Scooping Bacon out of the oven and into my arms, I shoot Reggie a glare.
“Don’t look at me like that. He’s gotta get used to being in there sooner or later. I figure if he likes it enough, we won’t even have to force him in there on Sunday. He’ll just jump
right in on his own. And why the hell are you still standing there, WE ARE UNDER A STATE OF EMERGENCY!” Reggie screams at me.
“Do I even want to ask what the hell you’re talking about?” I sigh, leaning back against the counter, hugging Bacon closer to my chest when Reggie pauses his tirade to look down at the pig and lick his lips. “Reggie, eyes up here!”
He shakes his head and blinks a few times, looking away from Bacon and back up at my face.
“SOMEONE STOLE MY BUNNIES!” Reggie screams, snatching the duct tape out of my hand, yanking off a long piece and tearing it off with his teeth. “Poor Matilda was stabbed in the process and she’s losing air fast. We need to hurry!”
“Matilda?” I question, following behind him while tucking Bacon under one arm as Reggie heads outside through the side door in the kitchen.
“Cheese and rice, Sam, do you pay attention to anything? Matilda is the pink bunny with the red reverse bob haircut, smoky blue eyeshadow and dramatic cat eye with black liner,” Reggie huffs as he hurries through the yard.
Shaking my head, I follow along behind him until we get to the front of the house and, sure enough, at least ten of the blow-up bunnies are missing from the yard with nothing but empty stakes left behind.
Reggie races to the blow-up that is quickly losing air and listing to the side, dropping down on his knees in front of it.
“Don’t you die on me, Matilda, do you hear me?! You hold on and keep fighting.
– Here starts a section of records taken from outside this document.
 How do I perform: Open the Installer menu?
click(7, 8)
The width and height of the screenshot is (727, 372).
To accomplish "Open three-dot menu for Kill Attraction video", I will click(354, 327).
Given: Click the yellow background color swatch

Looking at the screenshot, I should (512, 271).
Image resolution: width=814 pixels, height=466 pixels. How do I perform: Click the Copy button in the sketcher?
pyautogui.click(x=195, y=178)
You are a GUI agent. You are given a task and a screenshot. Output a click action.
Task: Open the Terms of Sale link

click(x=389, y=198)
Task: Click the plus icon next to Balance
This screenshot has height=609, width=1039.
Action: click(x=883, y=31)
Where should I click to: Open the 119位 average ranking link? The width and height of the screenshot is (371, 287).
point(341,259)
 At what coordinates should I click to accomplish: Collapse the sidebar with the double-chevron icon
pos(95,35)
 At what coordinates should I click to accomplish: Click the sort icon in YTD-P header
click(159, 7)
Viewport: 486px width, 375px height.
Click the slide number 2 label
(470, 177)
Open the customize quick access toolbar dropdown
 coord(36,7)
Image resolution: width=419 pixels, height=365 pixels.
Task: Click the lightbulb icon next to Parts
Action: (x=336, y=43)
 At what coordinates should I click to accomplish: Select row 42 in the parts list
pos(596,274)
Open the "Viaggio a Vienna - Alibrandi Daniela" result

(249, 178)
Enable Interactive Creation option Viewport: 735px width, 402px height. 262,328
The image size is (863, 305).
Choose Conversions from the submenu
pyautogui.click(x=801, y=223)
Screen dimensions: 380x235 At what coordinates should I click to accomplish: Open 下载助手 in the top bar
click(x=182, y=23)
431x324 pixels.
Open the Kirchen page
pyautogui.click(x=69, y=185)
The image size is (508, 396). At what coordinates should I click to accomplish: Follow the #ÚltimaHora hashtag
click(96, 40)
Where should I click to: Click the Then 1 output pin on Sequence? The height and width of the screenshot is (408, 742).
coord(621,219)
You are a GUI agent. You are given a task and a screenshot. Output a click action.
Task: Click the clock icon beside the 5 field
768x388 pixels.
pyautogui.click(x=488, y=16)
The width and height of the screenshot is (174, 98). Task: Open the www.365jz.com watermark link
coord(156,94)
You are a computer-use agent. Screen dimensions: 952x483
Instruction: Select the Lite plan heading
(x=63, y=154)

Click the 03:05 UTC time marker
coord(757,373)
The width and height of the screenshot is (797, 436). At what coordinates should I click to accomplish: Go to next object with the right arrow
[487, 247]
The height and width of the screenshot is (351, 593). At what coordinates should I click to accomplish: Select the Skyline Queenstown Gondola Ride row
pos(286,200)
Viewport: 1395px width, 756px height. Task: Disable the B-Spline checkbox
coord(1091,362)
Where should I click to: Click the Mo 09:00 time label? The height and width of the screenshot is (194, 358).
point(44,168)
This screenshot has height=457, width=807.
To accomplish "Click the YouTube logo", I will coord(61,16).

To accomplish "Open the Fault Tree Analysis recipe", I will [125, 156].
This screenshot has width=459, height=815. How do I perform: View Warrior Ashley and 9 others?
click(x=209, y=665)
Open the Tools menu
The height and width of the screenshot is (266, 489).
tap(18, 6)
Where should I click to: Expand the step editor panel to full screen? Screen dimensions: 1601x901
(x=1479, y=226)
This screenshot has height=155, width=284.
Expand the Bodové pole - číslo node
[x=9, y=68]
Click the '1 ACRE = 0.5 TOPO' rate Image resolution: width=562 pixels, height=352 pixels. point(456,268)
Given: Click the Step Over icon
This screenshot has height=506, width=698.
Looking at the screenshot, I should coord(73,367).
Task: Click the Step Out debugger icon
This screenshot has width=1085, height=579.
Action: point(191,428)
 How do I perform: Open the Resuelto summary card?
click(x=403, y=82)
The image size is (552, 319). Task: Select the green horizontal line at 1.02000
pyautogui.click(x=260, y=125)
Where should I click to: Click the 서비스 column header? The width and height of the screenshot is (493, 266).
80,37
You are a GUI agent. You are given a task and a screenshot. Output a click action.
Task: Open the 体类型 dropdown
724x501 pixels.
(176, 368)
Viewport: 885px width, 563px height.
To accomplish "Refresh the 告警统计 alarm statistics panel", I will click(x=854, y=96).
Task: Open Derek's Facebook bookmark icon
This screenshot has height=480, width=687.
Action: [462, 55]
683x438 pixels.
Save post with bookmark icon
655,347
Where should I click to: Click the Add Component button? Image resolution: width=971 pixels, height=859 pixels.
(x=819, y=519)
Dammit, DON’T YOU DARE DIE ON ME!” Reggie screams, quickly slapping the length of duct tape over the bunny’s stomach and untying her from the stake.
As my father-in-law performs CPR on the damn bunny, blowing air into the plug at its neck and then resting his ear against its stomach to make sure its holding, I quickly scan the neighborhood to make sure no one is watching this shitshow happening in broad daylight.
Yep, definitely don’t need to be having thoughts about kids right now. We won’t know until Holly is at least five whether or not crazy runs in the family, and I don’t want to take any chances.